**Tugas Wajib**.
1. Tentukan apakah tiap pernyataan berikut sesuai dengan teks tentang Keraton Kadiriyah: (a) Keraton Kadiriyah dibangun pada tahun 1771 M; (b) Keraton Kadiriyah terbuat dari batu bata; (c) Keraton Kadiriyah hanya dikunjungi wisatawan lokal. Jawab ya atau tidak untuk tiap pernyataan, lalu kutip kata-kata dari teks yang menjadi penentunya.
2. Terjemahkan kalimat dari teks tentang Keraton Kadiriyah ini ke dalam bahasa Inggris: "Keraton Kadiriyah didirikan oleh Sayyid Syarif Abdurrahman Alkadri yang merupakan saudagar dan kerap melakukan perjalanan perdagangan ke berbagai negara."
3. Menurut teks tentang Keraton Kadiriyah, berapa luas keraton itu?

**Sumber**.

═══

MASUKNYA Islam di Kota Pontianak tidak bisa dilepaskan dari Keraton Kadiriyah. Bahkan, keraton ini ikut membidani lahirnya kota yang dilewati garis ekuator ini. Keraton Kadiriyah didirikan oleh Sayyid Syarif Abdurrahman Alkadri yang merupakan saudagar dan kerap melakukan perjalanan perdagangan ke berbagai negara.
Menurut sejarahnya, Keraton Kadiriyah dibangun tahun 1771 M dengan luas sekitar 60 x 25 meter dengan terbuat dari kayu belian pilihan.
Kendati usianya telah ratusan tahun lebih, tapi keberadaan keraton hingga kini masih menjadi kebanggan masyarakat. Bahkan, tempat ini menjadi salah satu desteni sejarah yang selalu ramai dikunjungi wisatawan, baik lokal maupun mancanegara.

═══

**Data yang Diberikan**.
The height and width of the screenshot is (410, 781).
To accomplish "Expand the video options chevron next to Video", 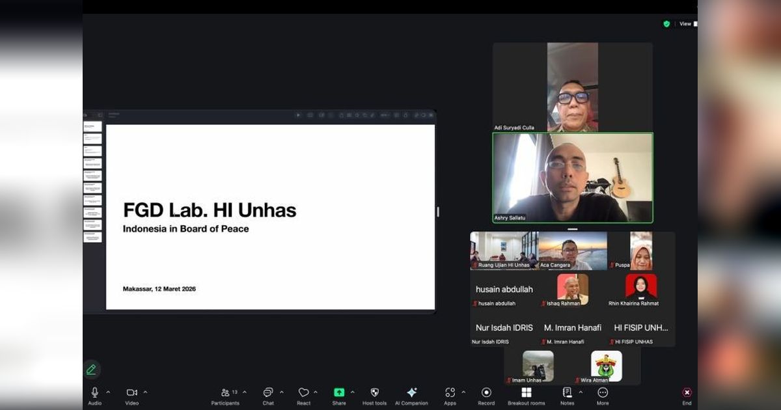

═══

**Jawaban Lengkap**.
1.
(a) Ya: "Keraton Kadiriyah dibangun tahun 1771 M"
(b) Tidak: "terbuat dari kayu belian pilihan"
(c) Tidak: "baik lokal maupun mancanegara"

2. Keraton Kadiriyah was founded by Sayyid Syarif Abdurrahman Alkadri, a merchant who often traveled to various countries to trade.

3. Sekitar 60 x 25 meter.